Reference: The Age of Social Sensing
1st paper review for 2019 iSURE @ Social Sensing Lab at University of Notre Dame.
Social Sensing aims to better understand the physical world through social networks. The challenge is how to extract information form the medium and find appropriate properties to characterize the extracted information and the world it represents.
Introduction
Technology: physical technological sensors and social media.
Today’s challenge: find and understand the valuable and truthful messages in the much larger volume of social media content.
Collective intelligence(群智):
human intelligence is derived from reflexive reasoning, with language being the semantic indexing scheme into the arguments and results.
Information Economy Meta Language (IEML):
empower reflexivity, facilitate discovery of semantic ties, and document information provenance (using blockchain-like technologies) to keep track of the origins of ideas and preserve the collective reasoning behind them.
Focus: physical (social) reality
Better algorithms: to curb misrepresentation of physical reality and help build smarter urban services.
Two perspective of challenge:
- challenge in the cyber-physical space
- challenge in the social and linguistic space
Cyber-physical challenges in social spaces
Understanding attributes of social sensing systems requires modeling three interdependent components
- the humans in the loop and their cognitive models
- the algorithms involved
- the laws of nature that govern the underlying physical and engineered artifacts.This may requires interdisciplinary approaches to address the complex interaction between cyber, physical and social components of the holistic system.
Modeling instrument distortion (4 broad categories)
- Intentional disinformation.
- Personal conclusions not sufficiently supported by data or observations, which might resonate with other people’s biases and propagate further as facts.
- Biased interpretations by communities of people with similar opinions.
- Genuine random mistakes by people processing information, such as misspelling and typos.
Understanding the signal
Physical events trigger responses in the social media. Humans work as “sensors” in this process.
e.g.
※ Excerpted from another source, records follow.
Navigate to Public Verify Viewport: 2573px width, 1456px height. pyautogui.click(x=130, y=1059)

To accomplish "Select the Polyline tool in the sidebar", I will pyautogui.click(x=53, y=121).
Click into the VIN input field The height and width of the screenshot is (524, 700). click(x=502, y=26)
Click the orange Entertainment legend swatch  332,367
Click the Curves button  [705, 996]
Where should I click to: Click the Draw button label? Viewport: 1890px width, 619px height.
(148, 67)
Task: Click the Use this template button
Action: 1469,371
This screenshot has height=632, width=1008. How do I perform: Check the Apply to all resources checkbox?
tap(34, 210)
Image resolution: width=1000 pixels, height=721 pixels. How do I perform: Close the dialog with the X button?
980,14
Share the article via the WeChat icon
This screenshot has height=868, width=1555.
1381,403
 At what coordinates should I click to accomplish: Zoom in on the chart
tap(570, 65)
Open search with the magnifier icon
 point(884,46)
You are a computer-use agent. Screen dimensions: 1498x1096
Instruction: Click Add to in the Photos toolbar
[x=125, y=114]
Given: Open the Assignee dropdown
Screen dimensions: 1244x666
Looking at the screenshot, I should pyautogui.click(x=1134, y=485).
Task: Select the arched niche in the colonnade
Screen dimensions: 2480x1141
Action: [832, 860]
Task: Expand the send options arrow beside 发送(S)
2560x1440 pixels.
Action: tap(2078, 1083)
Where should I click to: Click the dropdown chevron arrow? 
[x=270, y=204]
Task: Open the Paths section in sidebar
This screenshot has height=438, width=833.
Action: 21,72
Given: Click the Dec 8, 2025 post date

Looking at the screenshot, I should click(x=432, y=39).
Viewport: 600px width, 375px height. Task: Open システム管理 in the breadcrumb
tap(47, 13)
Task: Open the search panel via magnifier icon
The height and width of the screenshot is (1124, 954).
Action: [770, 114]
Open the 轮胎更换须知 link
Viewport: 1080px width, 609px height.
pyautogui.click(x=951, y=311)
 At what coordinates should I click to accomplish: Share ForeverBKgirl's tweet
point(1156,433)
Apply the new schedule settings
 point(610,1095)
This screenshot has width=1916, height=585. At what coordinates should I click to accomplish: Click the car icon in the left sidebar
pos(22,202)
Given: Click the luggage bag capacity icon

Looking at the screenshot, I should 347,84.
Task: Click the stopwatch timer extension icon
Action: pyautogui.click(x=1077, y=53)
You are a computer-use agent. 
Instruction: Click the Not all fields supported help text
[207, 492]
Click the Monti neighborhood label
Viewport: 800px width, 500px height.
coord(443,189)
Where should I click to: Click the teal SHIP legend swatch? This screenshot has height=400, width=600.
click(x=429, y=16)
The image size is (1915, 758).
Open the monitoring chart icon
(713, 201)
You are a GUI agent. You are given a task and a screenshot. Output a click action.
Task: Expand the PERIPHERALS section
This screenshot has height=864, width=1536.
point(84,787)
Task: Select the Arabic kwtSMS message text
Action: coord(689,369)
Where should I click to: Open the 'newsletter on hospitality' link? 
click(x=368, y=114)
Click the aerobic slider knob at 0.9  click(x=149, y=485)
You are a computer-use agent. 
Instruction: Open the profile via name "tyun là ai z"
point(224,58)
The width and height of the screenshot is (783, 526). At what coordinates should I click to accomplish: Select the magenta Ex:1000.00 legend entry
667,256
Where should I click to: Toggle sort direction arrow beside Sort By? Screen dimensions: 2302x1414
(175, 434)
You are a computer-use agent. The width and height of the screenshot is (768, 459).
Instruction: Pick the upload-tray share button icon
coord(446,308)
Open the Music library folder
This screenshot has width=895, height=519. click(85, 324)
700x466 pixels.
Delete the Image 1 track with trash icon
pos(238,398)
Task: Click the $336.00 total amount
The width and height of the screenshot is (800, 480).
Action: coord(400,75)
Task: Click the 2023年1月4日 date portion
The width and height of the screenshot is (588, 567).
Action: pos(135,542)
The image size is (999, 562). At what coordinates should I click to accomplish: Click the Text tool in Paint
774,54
Use Twitter as a data source viewed statements about physical reality as a binary signal.( 1 for truth, 0 for rumors)
Quantifying data reliability and performance bounds
Estimation theory
To build the error of an optimal estimator:
- Represent social media as noisy binary communication channels.
- Estimation-theoretical frameworks are applied to the reliability analysis of data cleaning system.
e.g. exploit expressions of error bounds of maximum-likelihood estimators to assess the quality of estimation results on social media.
Two factors complicates the analysis
- Correlated errors that result from rumor-spreading behaviors — A person reports as their own observations from others without verification.
- The expressed degree of vagueness in humans observations. The degree of confidence is low when people use words like “possibly” and “might”.
The conversion of natural language expressions of vagueness to quantifiable numbers is a very difficult problem that remains to be fully solved
The role of dependencies between sources
Dependency can be found in social networks. (e.g. follower-followee relationship on Twitter and friends relation-ship on Facebook.)The complex and dynamic source dependency graphs on social networks deserve more investigation.
Recent work
- develop source selection schemes to carefully select independent sources on social networks or
- build reliable social sensing models to explicitly model the source dependency into the social signal processing engine
Understanding communities, social trust and polarization
Communities and social Trust
Humans interact, operate, exchange and propagate information much more frequently within the communities than across them. Communities increase level of homophily among their members. People in the same community often share opinions and biases. It’s a key notion to understand information reliability.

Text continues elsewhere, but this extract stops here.